Post by jimmylegs » Sat Feb 17, 2018 3:52 pm

Serum zinc concentrations in patients on maintenance hemodialysis and its relationship with anemia, parathyroid hormone concentrations and pruritus severity
fft: http://www.sjkdt.org/article.asp?issn=1 ... -Khavidaki

Some authors proposed Zn deficiency as a possible cause of histamine release and the de­velopment of uremic pruritus in HD patients...

...Control group included healthy volunteers who were matched in age and sex with the case group and did not use any supplementary Zn products or were not on severe weight reducing diet...

...The mean serum Zn concentration in patients on maintenance HD was significantly lower than that of the control group (69.16 ± 17.29 μg/dL vs 82.93 ± 14.75 μ/dL; P= 0.001); how­ever, it was not different with the cut-off point of 70 μ/dL that is recommended by Gibson [7] (P= 0.66)....

...we did not find any correlation bet­ween serum Zn concentration of the patient and their pruritus severity, a Japanese study suggests that Zn deficiency may participate in increase histamine level in HD patients and result in the development of uremic pruritus. Oral Zn sulfate supplementation relieved pru­ritus in 53% of their patients. They explained this finding with the inhibitory effect of Zn on various functions of some cells including mast cells.
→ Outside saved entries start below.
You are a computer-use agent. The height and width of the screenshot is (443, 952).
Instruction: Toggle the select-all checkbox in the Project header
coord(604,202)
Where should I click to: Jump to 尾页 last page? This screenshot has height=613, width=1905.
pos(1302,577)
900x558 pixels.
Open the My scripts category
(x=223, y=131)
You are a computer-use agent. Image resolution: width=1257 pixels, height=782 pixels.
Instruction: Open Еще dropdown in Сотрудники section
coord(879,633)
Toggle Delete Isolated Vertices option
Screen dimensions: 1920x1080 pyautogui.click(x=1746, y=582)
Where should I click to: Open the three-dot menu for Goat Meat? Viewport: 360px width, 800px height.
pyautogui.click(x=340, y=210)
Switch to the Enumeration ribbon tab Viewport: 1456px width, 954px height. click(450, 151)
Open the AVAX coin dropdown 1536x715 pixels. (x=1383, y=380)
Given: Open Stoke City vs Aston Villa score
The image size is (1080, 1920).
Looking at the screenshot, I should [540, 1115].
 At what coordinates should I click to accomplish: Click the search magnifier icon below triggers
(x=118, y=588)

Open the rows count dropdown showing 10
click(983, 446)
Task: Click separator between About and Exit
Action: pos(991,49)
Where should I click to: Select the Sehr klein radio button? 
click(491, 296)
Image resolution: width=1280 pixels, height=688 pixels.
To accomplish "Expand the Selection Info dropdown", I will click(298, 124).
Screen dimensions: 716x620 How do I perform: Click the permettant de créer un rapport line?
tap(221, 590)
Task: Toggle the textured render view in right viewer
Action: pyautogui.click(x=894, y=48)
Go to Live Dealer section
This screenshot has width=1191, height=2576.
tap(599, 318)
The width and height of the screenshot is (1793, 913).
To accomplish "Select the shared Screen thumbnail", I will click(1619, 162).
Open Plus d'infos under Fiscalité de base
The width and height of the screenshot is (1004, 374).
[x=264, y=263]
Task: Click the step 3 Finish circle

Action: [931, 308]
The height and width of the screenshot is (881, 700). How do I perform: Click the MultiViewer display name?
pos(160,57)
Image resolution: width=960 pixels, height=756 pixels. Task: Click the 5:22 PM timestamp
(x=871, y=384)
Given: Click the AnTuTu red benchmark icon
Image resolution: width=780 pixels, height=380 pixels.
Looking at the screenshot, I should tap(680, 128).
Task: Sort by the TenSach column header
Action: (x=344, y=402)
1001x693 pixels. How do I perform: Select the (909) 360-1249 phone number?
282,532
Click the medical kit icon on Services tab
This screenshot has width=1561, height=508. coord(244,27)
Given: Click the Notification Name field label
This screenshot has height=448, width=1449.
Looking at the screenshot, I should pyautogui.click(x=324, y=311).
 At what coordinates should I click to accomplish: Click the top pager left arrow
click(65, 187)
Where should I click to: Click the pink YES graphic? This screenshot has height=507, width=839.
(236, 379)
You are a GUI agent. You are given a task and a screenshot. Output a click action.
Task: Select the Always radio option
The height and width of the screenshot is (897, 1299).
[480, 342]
so 10.6 umol/L vs 12.7 umol/L

again, deficient vs nearly so. would rather they'd actually measured histamine than pruritis severity.
take control of your own health
pursue optimal self care at least as actively as a diagnosis
ask for referrals to preventive health care specialists eg dietitians
don't let suboptimal self care muddy any underlying diagnostic picture!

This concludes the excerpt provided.